Removing the Vineyard
What it really took to clear the land and start fresh
When we bought the property, it was still set up as a vineyard—rows and rows of old vines, dripper lines, wires, and thousands of timber posts. At first glance, the infrastructure looked solid, but most of it had seen better days. We knew from the start we weren’t going to keep it. We had different plans for this land.
What we didn’t know was just how long it would take to clear it all. Two and a half years, in the end.
Being a farmer, I already had the tractor and gear needed to take it on ourselves—something that made the whole job possible. We chipped away at it between cropping seasons, project by project, until eventually, it was all gone.

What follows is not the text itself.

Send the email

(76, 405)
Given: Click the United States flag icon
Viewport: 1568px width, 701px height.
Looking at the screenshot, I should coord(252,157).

We started with the wire. Kilometres of it, all needing to be rolled up and hauled out. We took load after load to the scrap yard and ended up dropping off around 20 tonnes. The dripper lines came next. Some of it was too worn out to reuse, so we recycled what we could. We held on to the better stuff and sold the rest to other growers looking for a quality, budget-friendly setup.
Then came the posts—about 40,000 timber ones in total. We kept a good amount of them for ourselves, using them to build new fences for our livestock and simple timber shelters around the farm. The rest we gave away. Over a few months, trailers, utes, and trucks came rolling in. Most of them were fellow hobby farmers or folks working on their own projects, so the conversations were always good. In fact, giving away those posts led to the start of our beekeeping journey—but that’s another story.
The vines themselves were the last to go. We pulled them out and stacked them up for burning. They sat in piles through the year until winter, when it was finally cool and safe enough to light them up.
Clearing the vineyard wasn’t glamorous work. It was dusty, repetitive, and sometimes felt never-ending. But it gave us a clean slate—a proper blank canvas to start building Rustic Harvest the way we wanted.